The Good Dr. Monkerstein had a post recently in which he remembered a teacher he had in high school who made life a lot better for him. It reminded me of a post I'd been planning on a teacher I remember.
Recently, I watched the 1999 movie Titus. The movie is based on the Shakespeare play Titus Andronicus. It reminded me of the great 1995 version of Shakespeare's Richard III that starred Sir Ian McKellen. McKellen's version was set in an imagined fascist 1930's England, while Titus, though set in Roman times, included deliberate anachronisms, such as motorcycles, modern clothes and such. Both movies remind me of how great and relevent Shakespeare's work is still. And both movies reminded me of who turned me on to Shakespeare-- Holly Haberle, my high school senior year English Literature teacher.
Mrs. Haberle was probably in her forties when she was my teacher. She was a tall, attractive, passionate redhead who could do the impossible-- get a bunch of bored or preoccupied suburban high school seniors to get excited about the Canturbury Tales, Shakespeare, Byron, Shelley and Aldous Huxley's Brave New World. Since the class was one of the higher-track classes, nearly every class member was college-bound. Senior year, then, counted for little, because our ACT and SAT scores and junior year GPA's were already in to the colleges we had applied to. "Senioritis" it was called. Holly had her work cut out for her.

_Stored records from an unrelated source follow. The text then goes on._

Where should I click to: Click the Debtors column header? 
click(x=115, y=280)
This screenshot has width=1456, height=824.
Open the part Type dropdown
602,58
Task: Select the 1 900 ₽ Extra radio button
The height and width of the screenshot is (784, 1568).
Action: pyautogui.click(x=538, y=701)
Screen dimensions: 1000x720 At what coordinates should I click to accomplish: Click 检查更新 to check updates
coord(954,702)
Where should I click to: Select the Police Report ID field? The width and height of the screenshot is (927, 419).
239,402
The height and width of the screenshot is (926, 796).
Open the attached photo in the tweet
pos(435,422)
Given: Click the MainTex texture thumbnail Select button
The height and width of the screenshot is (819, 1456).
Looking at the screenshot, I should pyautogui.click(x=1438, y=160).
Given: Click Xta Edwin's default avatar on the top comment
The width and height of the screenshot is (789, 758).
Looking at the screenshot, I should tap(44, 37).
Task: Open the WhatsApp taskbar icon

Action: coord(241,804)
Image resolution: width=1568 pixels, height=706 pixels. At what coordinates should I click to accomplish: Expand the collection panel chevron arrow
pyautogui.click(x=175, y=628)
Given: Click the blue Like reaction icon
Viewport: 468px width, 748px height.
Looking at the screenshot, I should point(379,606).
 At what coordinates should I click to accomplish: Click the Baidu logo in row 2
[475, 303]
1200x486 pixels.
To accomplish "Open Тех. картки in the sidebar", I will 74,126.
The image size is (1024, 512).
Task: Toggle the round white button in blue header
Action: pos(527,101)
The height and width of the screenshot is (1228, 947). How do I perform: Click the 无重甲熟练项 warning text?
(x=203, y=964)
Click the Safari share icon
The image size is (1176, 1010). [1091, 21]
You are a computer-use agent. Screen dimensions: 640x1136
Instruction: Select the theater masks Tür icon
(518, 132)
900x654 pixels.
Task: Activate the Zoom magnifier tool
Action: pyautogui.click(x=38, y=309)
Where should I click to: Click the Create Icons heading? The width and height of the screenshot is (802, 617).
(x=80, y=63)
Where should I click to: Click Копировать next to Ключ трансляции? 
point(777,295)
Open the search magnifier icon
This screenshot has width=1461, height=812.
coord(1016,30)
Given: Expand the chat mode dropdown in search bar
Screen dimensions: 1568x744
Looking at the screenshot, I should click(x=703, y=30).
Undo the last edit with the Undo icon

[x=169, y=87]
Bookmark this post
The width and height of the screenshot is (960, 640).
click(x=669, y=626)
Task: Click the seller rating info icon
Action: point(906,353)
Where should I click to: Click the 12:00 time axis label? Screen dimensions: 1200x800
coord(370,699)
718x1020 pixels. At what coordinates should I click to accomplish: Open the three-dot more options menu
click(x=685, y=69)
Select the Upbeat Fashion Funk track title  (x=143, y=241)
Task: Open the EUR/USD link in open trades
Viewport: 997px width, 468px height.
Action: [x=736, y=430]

Yet, she did it. Nearly 30 years later, I can remember the discussions. We read and discussed Hamlet. Was he a brooding, dark prince-- or just a big weenie who couldn't take action? We discussed Macbeth's schemes and discussed if he would have murdered the king himself, of if his ambitious wife had driven him to it. We discussed the world depicted in Huxley's Brave New World in which there was no pain, no heartache, no want-- but also no passion, no curiousity, no love. I felt like I knew each of the characters in The Canterbury Tales personally. I became so interested in Percy Bysshe Shelley I sought out and read a biography of him.
Years later, I realized that I'd made a lifetime decision while in that class: to live life on a level of passion. It's gotten my metaphorical ass kicked in life here and there, but it's been overall worth it.
And looking back on 15 years of teaching, I think that part of it was to fulfill a debt to Holly Haberle, Bill Lally, Elmer Chessman, Barb Krog and a handful of other teachers who brought their passion for their academic subjects and for life to their classrooms and shared it with me.
A couple of months ago, I checked my account at Classmates.com and discovered that my favorite-ever student, Edward Gonzales, had signed my guestbook. I'll save him for "Students I Remember" post in the next few days. Let if suffice now to say that I discovered on www.classmates.com that Edward, a sixth-grader who spoke English as a second language, and had severe learning disabilites when he was my student in 1992-1993, went on to attend and graduate from Columbia College here in Chicago-- he studied graphic design, and now works as a graphic designer. I'm glad that there were other teachers after me who must have encouraged him. I'm glad that I did my little part in it all. The fact that he remembers me fifteen years later says I must have done something right. I hope that there's a handful of others who I helped. Thanks Holly. I hope I've repaid my debt.